* **What the task requires**: Convert every line of the data below into a JSON list of strings, with one string per line. Leave out blank lines.

------ Data to use

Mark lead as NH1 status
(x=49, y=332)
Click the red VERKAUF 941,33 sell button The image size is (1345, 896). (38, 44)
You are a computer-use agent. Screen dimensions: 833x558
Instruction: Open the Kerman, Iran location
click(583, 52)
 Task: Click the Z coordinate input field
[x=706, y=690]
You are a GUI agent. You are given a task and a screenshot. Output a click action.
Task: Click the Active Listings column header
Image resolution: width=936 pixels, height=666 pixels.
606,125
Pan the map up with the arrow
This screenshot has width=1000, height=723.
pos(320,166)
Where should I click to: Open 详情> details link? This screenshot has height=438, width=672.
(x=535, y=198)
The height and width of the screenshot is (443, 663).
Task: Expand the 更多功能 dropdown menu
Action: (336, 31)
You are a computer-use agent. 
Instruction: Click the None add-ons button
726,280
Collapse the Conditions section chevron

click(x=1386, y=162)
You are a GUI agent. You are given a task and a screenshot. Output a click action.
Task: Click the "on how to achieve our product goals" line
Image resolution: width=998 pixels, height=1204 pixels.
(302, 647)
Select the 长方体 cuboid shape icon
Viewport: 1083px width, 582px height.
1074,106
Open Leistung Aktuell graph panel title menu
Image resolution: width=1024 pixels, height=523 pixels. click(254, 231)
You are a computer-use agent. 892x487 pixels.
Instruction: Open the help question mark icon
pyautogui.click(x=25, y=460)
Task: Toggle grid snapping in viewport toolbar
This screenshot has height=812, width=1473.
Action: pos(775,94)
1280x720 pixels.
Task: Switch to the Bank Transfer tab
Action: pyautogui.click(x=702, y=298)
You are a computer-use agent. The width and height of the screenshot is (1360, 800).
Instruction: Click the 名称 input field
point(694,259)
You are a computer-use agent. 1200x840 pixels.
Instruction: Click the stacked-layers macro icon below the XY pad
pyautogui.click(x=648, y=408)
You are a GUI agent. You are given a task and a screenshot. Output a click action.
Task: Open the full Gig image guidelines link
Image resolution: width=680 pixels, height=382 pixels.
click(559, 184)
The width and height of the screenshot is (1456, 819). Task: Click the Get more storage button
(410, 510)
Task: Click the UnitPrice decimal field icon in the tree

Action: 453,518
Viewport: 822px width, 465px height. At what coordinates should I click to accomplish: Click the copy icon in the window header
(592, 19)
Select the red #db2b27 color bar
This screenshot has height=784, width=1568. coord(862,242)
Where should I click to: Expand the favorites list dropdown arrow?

------------

* **Complete output**:
[
  "Mark lead as NH1 status",
  "(x=49, y=332)",
  "Click the red VERKAUF 941,33 sell button The image size is (1345, 896). (38, 44)",
  "You are a computer-use agent. Screen dimensions: 833x558",
  "Instruction: Open the Kerman, Iran location",
  "click(583, 52)",
  " Task: Click the Z coordinate input field",
  "[x=706, y=690]",
  "You are a GUI agent. You are given a task and a screenshot. Output a click action.",
  "Task: Click the Active Listings column header",
  "Image resolution: width=936 pixels, height=666 pixels.",
  "606,125",
  "Pan the map up with the arrow",
  "This screenshot has width=1000, height=723.",
  "pos(320,166)",
  "Where should I click to: Open 详情> details link? This screenshot has height=438, width=672.",
  "(x=535, y=198)",
  "The height and width of the screenshot is (443, 663).",
  "Task: Expand the 更多功能 dropdown menu",
  "Action: (336, 31)",
  "You are a computer-use agent. ",
  "Instruction: Click the None add-ons button",
  "726,280",
  "Collapse the Conditions section chevron",
  "click(x=1386, y=162)",
  "You are a GUI agent. You are given a task and a screenshot. Output a click action.",
  "Task: Click the \"on how to achieve our product goals\" line",
  "Image resolution: width=998 pixels, height=1204 pixels.",
  "(302, 647)",
  "Select the 长方体 cuboid shape icon",
  "Viewport: 1083px width, 582px height.",
  "1074,106",
  "Open Leistung Aktuell graph panel title menu",
  "Image resolution: width=1024 pixels, height=523 pixels. click(254, 231)",
  "You are a computer-use agent. 892x487 pixels.",
  "Instruction: Open the help question mark icon",
  "pyautogui.click(x=25, y=460)",
  "Task: Toggle grid snapping in viewport toolbar",
  "This screenshot has height=812, width=1473.",
  "Action: pos(775,94)",
  "1280x720 pixels.",
  "Task: Switch to the Bank Transfer tab",
  "Action: pyautogui.click(x=702, y=298)",
  "You are a computer-use agent. The width and height of the screenshot is (1360, 800).",
  "Instruction: Click the 名称 input field",
  "point(694,259)",
  "You are a computer-use agent. 1200x840 pixels.",
  "Instruction: Click the stacked-layers macro icon below the XY pad",
  "pyautogui.click(x=648, y=408)",
  "You are a GUI agent. You are given a task and a screenshot. Output a click action.",
  "Task: Open the full Gig image guidelines link",
  "Image resolution: width=680 pixels, height=382 pixels.",
  "click(559, 184)",
  "The width and height of the screenshot is (1456, 819). Task: Click the Get more storage button",
  "(410, 510)",
  "Task: Click the UnitPrice decimal field icon in the tree",
  "Action: 453,518",
  "Viewport: 822px width, 465px height. At what coordinates should I click to accomplish: Click the copy icon in the window header",
  "(592, 19)",
  "Select the red #db2b27 color bar",
  "This screenshot has height=784, width=1568. coord(862,242)",
  "Where should I click to: Expand the favorites list dropdown arrow?"
]